In late 90s, the emerging biologic understanding of human cancer led to the development of the numerous targeted therapies. Early successes include agents like imatinib for chronic myeloid leukemia (CML) and trastuzumab for HER2-positive breast cancer and followed a novel and powerful approach to the cancer problem. The basic evidence of this approach is involved in identifying a molecular lesion or its molecular pathway, measuring its activity in the clinic, and developing an appropriate drug to inhibit function. Various targeted agents took advantage of the oncogenic addiction pathways of cancer cells. One additional assumption underlying this approach was that molecularly targeted therapies would not only prove to be more effective than classic chemotherapeutics, but would also be associated with reduced toxicity, a function of their exquisite molecular sensitivity [2].

Perhaps it is known as the best agent to use this approach was the TKI (Tyrosine Kinase Inhibitor) imatinib for CML (Chronic Myeloid Leukemia). Chronic myeloid leukemia, a myeloproliferative neoplasm characterized by the dysregulated production and proliferation of mature granulocytes, is associated with the fusion of the BCR gene (on chromosome 22) with the ABL1 gene (on chromosome 9), resulting in the BCR-ABL1 fusion gene. This fusion gene has a unique product and abnormal, the BCR-ABL1 fusion protein, which is constitutively active and implicates the pathogenesis of CML. The discovery of imatinib, an oral TKI that competitively binds to the BCR-ABL fusion protein and inhibits its activity, revolutionized the way in which we understood and treated CML. Even prior to a high successful phase III trial,1 the first CML-focused trial clearly established imatinib as a world beater and game changer, replacing a much more toxic and less accessible transplant-based approach.

It is relatively too trivial sequence whole-cancer genomes; this is allowing the scientists to evaluate the relativity of burden and distribution of mutations across tumour types. Besides all these genome-wide sequencing is now readily accessible, identification of genes that drive tumour formation versus so-called “passenger genes” has become a major challenge.

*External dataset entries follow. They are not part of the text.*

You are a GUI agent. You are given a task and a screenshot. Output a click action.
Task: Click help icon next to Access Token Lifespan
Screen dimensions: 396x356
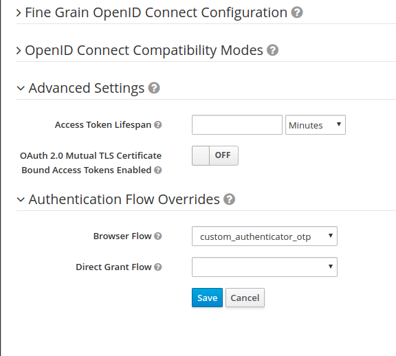(158, 124)
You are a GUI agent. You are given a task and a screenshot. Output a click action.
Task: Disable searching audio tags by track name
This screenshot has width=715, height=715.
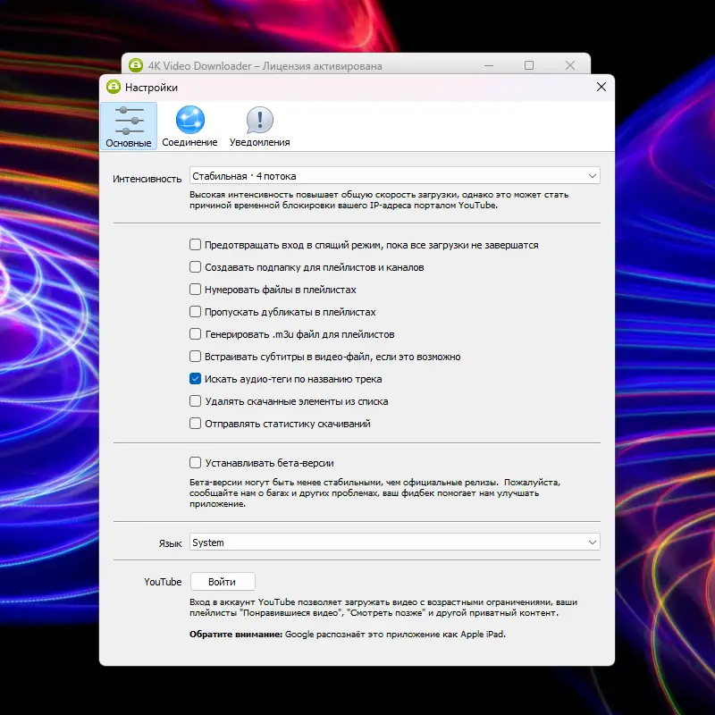(x=195, y=378)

Cancers defined by genomic chaos include those driven by exogenous carcinogens, such as a large proportion of malignant melanoma, NSCLC, and HNSCCs (Head and Neck Squamous Cell Cancers). The higher mutational burden of tobaccoinduced HNSCC is comparable to that of other smoking-related malignancies like lung adenocarcinoma and small cell lung cancer [3]. Moreover, the genetic intratumoral heterogeneity can contribute to the treatment failure and drug resistance.

References

1. Chin, Lynda, Andersen, Jannik N and Futreal AP. “Implementing personalized cancer genomics in clinical trials”. Nat Med 17(2011):297–303.

2. Simon, Richard, and Roychowdhury, Sameek. “Implementing personalized cancer genomics in clinical trials”. Nat Rev Drug Discov 12(2013):358–369.

3. Garnett, Mathew J., Edelman, Elena J, Heidorn, Sonja J, and Greenman, Chris D. “Systematic identification of genomic markers of drug sensitivity in cancer cells”. Nature 483(2012):570–575.